One Manifesto

January 25, 2009

Link: One Manifesto

People have been writing about the failure of math education for a long, long time. For example:

S. K. Stein, Strength in Numbers, John Wiley & Sonse, 1996 

If you browse through The Mathematics Teacher, the main journal devoted to instruction in mathematics you will find constant lamentation, going back to its first volume in 1908, where one teacher wrote, “One of the most obvious facts about mathematics in our schools is a general dissatisfaction.” The tone in 1911 was even less cheery, “Our conference is charged with gloom. I have attended funerals, but I do not remember a more mournful occasion than this. We are failures and our students are not getting anything worthwhile.”

Year after year, the complaints in The Mathematics Teacher persist. I will skip ahead to 1958, when we read, “The traditional curriculum is meaningless, and by heading for abstract mathematics the modernists are moving further from reality.” … Still, in 1994, the University of Chicago School Mathematics Project complained, “The student today still encounters a variant of the elementary school curriculum designed for the pupil of a hundred years ago.”

I cribbed this tidbit from the website this title links to. I think the author of this site does a good job laying out a comprehensive manifesto—if you have some free time, check it out. There are plenty of specific anecdotes and quotes that are worth reading (and I’ll be putting my favorites of those up here from time to time). There are also lots of math puzzles. A warning though—most of them look pretty tricky. If you’re timid about math, this probably is not a good place to start. If you’re more experienced and looking for a challenge, it may be right up your alley.

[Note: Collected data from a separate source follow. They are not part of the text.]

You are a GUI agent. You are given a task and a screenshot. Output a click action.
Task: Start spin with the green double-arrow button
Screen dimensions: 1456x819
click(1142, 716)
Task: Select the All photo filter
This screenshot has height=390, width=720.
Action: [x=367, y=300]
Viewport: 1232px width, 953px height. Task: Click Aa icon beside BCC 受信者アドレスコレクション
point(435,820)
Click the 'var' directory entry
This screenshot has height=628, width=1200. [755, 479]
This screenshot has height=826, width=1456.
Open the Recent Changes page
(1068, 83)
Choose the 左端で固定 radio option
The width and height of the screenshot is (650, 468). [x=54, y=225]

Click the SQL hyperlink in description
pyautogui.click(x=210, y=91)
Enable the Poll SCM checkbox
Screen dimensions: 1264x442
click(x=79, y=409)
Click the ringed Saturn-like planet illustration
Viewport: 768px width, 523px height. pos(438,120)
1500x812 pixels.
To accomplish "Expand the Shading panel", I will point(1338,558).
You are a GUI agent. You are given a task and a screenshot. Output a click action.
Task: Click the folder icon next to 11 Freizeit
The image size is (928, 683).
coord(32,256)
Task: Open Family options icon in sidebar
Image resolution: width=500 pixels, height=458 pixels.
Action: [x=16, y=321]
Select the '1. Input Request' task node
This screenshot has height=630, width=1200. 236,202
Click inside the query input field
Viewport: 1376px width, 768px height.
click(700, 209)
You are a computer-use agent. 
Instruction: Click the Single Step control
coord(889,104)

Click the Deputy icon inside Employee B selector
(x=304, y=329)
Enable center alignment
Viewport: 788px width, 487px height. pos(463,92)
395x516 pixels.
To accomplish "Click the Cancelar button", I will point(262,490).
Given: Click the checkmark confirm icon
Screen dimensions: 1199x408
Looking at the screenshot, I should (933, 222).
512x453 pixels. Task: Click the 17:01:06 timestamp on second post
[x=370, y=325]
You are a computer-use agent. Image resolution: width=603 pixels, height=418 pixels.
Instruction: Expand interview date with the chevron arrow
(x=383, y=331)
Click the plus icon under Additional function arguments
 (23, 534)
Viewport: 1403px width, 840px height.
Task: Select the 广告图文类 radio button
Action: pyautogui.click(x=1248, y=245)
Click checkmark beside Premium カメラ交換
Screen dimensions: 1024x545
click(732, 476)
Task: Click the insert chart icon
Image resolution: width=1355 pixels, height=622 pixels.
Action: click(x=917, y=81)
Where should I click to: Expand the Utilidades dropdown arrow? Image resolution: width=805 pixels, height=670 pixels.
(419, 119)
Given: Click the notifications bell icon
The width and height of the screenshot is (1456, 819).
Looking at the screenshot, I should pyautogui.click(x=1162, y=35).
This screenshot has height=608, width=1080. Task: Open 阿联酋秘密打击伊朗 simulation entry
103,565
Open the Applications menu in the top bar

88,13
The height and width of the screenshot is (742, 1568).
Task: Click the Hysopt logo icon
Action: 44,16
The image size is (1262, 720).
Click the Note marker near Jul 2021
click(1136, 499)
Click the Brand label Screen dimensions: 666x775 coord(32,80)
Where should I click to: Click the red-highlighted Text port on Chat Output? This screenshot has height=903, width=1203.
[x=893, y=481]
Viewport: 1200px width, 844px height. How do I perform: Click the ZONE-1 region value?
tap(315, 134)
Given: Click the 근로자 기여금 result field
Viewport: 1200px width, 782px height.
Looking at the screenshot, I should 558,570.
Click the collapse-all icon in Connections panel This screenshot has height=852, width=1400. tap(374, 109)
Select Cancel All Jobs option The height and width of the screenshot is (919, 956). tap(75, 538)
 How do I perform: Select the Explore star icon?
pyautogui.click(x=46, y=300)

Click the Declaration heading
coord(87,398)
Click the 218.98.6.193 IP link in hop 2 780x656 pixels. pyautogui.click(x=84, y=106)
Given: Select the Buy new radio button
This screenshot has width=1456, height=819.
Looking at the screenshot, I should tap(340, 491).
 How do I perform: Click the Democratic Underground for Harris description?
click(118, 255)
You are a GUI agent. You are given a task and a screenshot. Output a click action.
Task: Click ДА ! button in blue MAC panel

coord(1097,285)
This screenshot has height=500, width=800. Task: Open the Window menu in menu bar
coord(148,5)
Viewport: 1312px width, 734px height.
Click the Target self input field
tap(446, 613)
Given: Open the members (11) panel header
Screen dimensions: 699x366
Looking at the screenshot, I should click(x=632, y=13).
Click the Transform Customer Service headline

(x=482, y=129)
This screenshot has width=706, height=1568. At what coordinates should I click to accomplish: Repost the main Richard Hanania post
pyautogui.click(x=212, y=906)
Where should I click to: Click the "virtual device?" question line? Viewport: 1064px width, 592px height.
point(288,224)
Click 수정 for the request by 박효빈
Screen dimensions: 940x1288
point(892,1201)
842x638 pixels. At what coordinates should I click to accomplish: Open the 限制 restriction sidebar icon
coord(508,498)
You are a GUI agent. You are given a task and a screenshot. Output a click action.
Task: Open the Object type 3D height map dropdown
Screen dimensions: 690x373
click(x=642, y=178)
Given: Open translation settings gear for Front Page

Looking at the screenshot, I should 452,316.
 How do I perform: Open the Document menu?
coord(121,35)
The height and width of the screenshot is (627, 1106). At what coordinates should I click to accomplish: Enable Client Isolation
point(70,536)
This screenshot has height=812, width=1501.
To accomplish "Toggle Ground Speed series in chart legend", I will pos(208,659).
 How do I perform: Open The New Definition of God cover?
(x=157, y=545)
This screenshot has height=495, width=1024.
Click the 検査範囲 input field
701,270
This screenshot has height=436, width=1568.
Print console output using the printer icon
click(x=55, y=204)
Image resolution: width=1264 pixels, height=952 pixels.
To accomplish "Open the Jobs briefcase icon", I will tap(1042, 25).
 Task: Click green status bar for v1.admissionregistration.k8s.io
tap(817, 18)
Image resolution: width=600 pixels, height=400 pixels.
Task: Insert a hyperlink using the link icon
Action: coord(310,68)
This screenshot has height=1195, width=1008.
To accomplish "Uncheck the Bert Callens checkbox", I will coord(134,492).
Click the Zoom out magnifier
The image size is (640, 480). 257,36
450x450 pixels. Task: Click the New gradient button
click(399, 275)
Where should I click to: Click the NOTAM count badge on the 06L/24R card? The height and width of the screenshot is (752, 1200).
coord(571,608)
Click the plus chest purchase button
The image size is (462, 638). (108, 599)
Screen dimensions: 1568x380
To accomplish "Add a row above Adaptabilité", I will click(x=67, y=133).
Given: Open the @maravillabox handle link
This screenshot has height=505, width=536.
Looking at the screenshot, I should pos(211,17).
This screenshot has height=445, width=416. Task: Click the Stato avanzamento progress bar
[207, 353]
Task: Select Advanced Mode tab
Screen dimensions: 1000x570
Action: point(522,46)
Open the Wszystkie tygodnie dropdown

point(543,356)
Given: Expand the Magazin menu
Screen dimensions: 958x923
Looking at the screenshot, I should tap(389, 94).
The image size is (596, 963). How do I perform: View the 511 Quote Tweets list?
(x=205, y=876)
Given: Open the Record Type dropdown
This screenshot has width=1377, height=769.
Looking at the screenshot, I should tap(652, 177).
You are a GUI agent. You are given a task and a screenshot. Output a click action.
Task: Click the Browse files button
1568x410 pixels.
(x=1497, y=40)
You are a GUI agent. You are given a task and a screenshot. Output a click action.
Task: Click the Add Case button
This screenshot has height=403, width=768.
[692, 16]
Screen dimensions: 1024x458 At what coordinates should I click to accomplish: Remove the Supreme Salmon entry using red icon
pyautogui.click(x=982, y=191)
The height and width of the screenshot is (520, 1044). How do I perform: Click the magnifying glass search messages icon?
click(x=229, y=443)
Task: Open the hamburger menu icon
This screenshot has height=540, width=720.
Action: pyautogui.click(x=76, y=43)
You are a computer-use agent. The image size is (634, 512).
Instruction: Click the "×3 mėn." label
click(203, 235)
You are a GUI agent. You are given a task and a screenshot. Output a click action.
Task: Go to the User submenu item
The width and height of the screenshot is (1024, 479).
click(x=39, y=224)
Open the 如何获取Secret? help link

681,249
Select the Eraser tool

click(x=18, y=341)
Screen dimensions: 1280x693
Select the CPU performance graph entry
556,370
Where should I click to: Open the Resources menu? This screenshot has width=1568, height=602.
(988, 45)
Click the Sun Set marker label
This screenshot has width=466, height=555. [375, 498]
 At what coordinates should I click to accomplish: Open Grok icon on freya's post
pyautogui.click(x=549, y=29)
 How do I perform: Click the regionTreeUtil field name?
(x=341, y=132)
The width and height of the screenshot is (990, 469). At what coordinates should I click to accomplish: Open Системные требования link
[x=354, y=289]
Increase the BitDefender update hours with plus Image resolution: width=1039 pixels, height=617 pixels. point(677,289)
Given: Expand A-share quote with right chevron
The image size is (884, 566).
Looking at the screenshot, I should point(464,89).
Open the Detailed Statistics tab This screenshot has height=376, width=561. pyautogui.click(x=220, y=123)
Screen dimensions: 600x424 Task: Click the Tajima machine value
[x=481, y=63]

To return to education for a moment, I quoted Stein above to make the point that there is virtually no time period we can point to where mathematics was generally well taught. Personally, I think that the problem is deeper than math education. The point is to teach students to think independently and creatively; everything else should support this goal. But the particular problem of mathematics is that most people don’t understand that it is a subject where creative and independent thought is possible. To quote the great mathematician and teacher G. Polya:

“A teacher of mathematics has a great opportunity. If he fills his allotted time with drilling his students in routine operations he kills their interest, hampers their intellectual development, and misuses his opportunity. But if he challenges the curiosity of his students by setting them problems proportionate to their knowledge, and helps them to solve their problems with stimulating questions, he may give them a taste for, and some means of, independent thinking.”

There are long standing arguments about how best to teach math. At this moment, they tend to be polarized between entrenched, immovable opponents. Both sides, of course, have plenty of valid points, and both sides, at some level, miss the whole picture. To be taught well, mathematics needs to be motivated. The reason to learn it is not because you’ll need to use it someday—it’s because it’s interesting now, and because you have questions now that you want to answer.

In my experience, there is a near universal interest in math. I’ve seen students who were classified as lost get joy out of the subject. But we have to get people—students, teachers, and the public—to do math in order to see that they actually enjoy it. Music you can listen to. Art you can look at. Math you have to do.